I would recommend recording on Brixia a full 1.5 minutes after the event time, then be prepared to quickly do a blind GoTo to the target Glia. This may require testing to be sure you know what the Glia field looks like. There's a couple of obvious patterns to look for; the close bright double star right of the target, and the bright tight triplet of stars above/left of the target. Verify the good targeting of your scope. Be very careful when you do your 2-star alignment that you move your star to the center of the eyepiece FROM THE SAME QUADRANT for both align stars, so the gear slack is taken up the same for both RA and Dec drives and for both stars from the same direction. In my experience, this then gives ~ perfect GoTo. If you do NOT so this, my experience is that you might be off by a full eyepiece diameter, so this is important and especially for these two very close events.

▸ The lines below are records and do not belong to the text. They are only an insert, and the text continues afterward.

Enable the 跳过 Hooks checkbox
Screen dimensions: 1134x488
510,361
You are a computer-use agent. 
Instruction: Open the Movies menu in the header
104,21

This event was only 5 minutes after Brixia. Kirk and I got the scopes moved successfully on target and have data to reduce. Karl was not able to ID the field, got no data.
I observed from Sunlit Lane, same spot as for Brixia 5 minutes earlier. I got on the target pretty efficiently, after the Brixia event, with a blind GoTo using the Watec only. I recognized the star patterns, got it centered, and started recording. But during the recording, the scope slowly drifted and about a minute after the occultation it was getting close enough to the top of the chip that I manually moved it down. That caused a loss of tracking and so I had to clip the study range at the loss of tracking. Still, the main event was cleanly gotten. I observed at 16x integration.

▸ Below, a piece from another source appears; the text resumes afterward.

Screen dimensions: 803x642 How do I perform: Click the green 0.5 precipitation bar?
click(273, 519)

The LCD chart above shows a very close neighbor. The danger is that the Target aperture will "snap to" the other star during the occultation. To prevent this, I lowered the tracking box size to the minimum of 11 pixels, I reduced the aperture size to 3 px from the usual 4 px that I usually do. And finally, I jogged the tracking box up and to the right away from the actual target, knowing the aperture would snap-to the star, but not go outside the tracking box and therefore not snap-to the target. I followed it during the reductions and it seemed to behave as I planned.
The drop predicted was 1.8 magnitudes but the observed drop was 1.2 magnitudes. Some of this difference might be bandpass difference from the V magnitude drop published in OW desktop. I did not see the aperture "snap to" the neighbor star during the occultation during the PyMovie photometry, so I think the photometry is not compromised.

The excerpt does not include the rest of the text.